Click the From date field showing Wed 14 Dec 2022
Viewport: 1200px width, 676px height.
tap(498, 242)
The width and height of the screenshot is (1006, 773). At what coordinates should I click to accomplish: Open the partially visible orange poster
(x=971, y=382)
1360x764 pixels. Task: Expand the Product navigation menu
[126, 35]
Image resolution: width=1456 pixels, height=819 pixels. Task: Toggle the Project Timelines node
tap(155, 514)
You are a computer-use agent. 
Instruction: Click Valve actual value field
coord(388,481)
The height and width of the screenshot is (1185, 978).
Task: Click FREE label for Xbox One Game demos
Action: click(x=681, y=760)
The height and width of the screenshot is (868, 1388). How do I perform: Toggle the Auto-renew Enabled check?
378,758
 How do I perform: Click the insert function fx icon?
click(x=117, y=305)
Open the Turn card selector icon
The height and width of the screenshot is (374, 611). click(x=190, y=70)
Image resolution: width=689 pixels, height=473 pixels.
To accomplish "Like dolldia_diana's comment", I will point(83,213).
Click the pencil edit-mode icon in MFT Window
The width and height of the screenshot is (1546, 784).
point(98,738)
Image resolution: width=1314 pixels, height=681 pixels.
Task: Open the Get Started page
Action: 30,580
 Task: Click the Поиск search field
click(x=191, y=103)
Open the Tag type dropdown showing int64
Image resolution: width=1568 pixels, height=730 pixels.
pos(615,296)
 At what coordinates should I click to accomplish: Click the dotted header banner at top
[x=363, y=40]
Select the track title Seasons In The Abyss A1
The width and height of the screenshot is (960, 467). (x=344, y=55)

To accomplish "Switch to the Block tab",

━━━━

Instructions for the task —
Lines in the data containing the string "showing" are to be counted; give that number alone.

Response to the exercise —
2